- **Activity**: After finding the line containing "The image size is (1890, 864)." below, please output that line and each following one through the line containing "Click the 2888.35", exactly as written.

- **Data section**:
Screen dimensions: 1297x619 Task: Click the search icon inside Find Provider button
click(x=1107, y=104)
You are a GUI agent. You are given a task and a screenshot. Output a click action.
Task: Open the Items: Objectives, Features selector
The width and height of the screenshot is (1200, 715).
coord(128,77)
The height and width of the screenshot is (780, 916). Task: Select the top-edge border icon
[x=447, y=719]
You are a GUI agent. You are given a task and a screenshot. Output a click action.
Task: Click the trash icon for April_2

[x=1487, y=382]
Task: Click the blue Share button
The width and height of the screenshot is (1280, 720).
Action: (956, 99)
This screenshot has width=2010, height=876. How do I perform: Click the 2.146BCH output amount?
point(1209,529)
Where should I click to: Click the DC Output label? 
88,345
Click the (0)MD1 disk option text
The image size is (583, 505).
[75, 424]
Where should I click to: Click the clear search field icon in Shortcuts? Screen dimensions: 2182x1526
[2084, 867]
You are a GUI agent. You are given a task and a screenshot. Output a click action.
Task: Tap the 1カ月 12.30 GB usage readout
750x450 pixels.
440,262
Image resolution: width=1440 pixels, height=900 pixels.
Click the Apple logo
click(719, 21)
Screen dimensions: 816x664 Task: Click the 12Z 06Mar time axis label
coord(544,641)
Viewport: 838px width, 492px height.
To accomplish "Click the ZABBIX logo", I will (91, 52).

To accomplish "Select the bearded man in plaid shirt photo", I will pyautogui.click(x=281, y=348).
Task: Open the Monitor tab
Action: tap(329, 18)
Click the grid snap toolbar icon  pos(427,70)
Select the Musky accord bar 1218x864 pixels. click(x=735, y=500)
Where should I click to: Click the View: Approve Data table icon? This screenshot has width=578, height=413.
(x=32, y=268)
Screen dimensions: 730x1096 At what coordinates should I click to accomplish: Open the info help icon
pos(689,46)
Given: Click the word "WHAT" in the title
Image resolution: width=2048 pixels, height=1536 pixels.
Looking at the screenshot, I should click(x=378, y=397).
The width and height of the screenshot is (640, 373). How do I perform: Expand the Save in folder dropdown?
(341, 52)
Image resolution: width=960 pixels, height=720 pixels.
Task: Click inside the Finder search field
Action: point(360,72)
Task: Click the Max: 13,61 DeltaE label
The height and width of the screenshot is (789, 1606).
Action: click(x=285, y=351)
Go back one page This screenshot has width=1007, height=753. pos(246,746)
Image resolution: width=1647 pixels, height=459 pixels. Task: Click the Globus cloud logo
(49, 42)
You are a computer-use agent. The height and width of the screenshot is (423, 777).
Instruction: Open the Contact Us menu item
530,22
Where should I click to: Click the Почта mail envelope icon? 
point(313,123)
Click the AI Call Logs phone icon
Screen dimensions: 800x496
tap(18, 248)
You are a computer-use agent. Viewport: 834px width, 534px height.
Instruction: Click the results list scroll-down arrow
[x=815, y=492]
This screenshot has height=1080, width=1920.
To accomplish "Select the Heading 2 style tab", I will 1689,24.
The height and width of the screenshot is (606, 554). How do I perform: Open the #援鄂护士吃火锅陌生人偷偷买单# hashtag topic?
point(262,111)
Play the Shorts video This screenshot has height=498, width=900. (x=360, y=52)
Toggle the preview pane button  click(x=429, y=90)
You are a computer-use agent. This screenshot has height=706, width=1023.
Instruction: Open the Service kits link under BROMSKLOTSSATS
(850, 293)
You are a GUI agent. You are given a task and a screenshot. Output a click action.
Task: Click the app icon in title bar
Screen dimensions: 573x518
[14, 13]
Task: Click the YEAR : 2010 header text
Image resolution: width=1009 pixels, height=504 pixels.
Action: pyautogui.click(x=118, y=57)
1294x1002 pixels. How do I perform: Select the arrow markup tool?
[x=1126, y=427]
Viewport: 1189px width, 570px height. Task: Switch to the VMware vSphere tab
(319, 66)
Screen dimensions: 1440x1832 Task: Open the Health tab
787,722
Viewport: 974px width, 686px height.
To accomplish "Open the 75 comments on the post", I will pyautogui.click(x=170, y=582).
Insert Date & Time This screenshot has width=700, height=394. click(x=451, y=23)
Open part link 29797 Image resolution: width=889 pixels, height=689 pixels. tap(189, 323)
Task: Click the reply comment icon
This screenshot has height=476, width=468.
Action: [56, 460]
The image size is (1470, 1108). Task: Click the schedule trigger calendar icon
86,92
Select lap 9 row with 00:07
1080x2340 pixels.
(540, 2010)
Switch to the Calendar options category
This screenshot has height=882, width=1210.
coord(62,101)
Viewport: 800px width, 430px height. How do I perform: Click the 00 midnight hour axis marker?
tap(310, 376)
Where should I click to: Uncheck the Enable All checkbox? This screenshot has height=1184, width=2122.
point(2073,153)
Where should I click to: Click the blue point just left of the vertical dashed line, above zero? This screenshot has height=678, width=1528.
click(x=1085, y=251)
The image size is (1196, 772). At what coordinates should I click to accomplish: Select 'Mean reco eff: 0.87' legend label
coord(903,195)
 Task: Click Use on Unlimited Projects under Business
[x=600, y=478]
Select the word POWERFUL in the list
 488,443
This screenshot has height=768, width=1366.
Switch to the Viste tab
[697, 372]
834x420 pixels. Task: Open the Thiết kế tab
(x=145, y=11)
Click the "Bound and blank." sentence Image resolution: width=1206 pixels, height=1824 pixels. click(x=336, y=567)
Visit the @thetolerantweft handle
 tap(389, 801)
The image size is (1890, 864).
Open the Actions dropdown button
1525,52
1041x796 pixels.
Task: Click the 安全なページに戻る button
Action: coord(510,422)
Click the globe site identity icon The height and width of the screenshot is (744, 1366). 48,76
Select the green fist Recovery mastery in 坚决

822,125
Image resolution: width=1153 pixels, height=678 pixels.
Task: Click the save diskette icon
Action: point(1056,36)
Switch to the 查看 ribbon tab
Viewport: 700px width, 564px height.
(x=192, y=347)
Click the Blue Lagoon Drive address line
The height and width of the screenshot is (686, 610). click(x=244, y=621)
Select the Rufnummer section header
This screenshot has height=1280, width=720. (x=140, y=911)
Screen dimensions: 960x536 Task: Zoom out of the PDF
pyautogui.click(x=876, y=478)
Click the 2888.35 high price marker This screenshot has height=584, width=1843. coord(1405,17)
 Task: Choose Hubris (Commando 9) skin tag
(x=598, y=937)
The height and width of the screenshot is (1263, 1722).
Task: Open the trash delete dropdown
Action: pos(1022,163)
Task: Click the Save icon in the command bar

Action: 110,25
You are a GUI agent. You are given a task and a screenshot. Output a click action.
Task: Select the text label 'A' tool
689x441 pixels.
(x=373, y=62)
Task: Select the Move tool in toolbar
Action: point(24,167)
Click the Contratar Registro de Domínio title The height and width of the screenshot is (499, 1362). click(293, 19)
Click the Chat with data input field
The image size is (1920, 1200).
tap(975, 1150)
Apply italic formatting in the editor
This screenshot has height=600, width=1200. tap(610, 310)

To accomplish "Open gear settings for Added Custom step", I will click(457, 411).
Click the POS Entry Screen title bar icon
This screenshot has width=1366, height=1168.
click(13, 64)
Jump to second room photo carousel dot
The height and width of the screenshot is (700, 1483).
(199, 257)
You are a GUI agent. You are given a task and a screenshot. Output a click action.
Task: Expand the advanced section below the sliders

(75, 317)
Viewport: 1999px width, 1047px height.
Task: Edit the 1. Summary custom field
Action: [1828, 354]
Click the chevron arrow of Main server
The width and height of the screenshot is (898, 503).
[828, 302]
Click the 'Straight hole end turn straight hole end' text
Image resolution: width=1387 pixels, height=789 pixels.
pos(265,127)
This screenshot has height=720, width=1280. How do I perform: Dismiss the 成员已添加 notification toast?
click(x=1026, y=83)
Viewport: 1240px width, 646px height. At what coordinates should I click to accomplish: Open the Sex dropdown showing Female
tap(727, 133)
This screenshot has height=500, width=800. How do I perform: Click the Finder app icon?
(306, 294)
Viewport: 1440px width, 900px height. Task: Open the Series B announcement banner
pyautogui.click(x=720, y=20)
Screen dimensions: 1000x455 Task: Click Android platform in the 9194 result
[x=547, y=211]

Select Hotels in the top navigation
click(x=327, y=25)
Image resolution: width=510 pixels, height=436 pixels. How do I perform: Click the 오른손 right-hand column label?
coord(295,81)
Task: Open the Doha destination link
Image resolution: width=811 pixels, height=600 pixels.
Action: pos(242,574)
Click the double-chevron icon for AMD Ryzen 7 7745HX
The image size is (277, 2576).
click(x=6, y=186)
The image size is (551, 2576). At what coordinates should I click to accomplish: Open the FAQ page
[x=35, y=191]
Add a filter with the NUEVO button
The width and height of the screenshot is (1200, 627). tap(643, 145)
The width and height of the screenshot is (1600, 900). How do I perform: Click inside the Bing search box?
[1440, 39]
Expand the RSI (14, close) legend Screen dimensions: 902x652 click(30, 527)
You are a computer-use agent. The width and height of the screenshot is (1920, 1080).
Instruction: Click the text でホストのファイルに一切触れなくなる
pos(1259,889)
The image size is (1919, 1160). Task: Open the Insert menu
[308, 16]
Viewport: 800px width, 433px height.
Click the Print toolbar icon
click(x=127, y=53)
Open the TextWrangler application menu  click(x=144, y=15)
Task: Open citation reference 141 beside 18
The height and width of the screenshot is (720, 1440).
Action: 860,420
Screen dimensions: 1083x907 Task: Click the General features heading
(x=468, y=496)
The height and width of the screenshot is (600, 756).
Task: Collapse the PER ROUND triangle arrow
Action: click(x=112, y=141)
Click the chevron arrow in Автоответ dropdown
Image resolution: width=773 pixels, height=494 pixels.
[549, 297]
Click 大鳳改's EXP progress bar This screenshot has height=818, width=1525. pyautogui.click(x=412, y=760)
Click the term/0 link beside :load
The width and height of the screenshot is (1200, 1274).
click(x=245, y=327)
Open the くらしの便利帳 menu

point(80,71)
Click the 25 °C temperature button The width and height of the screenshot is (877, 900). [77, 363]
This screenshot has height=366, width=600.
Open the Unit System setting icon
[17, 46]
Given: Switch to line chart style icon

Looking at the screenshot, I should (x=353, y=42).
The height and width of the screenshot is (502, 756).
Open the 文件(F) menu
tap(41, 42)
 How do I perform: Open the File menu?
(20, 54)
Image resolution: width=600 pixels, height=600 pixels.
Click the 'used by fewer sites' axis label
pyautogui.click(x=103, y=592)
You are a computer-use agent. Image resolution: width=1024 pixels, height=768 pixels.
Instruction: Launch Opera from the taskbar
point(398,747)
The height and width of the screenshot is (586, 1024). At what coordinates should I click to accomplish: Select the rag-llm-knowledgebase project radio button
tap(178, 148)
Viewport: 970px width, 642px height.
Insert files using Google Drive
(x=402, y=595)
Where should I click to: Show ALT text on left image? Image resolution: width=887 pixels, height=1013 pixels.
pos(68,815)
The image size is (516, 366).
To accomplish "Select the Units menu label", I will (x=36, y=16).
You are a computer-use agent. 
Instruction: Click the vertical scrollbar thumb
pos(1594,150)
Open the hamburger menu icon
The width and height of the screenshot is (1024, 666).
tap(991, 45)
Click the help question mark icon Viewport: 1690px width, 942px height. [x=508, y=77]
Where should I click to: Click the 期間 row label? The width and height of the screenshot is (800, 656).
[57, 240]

- **Solved problem**:
The image size is (1890, 864).
Open the Actions dropdown button
1525,52
1041x796 pixels.
Task: Click the 安全なページに戻る button
Action: coord(510,422)
Click the globe site identity icon The height and width of the screenshot is (744, 1366). 48,76
Select the green fist Recovery mastery in 坚决

822,125
Image resolution: width=1153 pixels, height=678 pixels.
Task: Click the save diskette icon
Action: point(1056,36)
Switch to the 查看 ribbon tab
Viewport: 700px width, 564px height.
(x=192, y=347)
Click the Blue Lagoon Drive address line
The height and width of the screenshot is (686, 610). click(x=244, y=621)
Select the Rufnummer section header
This screenshot has height=1280, width=720. (x=140, y=911)
Screen dimensions: 960x536 Task: Zoom out of the PDF
pyautogui.click(x=876, y=478)
Click the 2888.35 high price marker This screenshot has height=584, width=1843. coord(1405,17)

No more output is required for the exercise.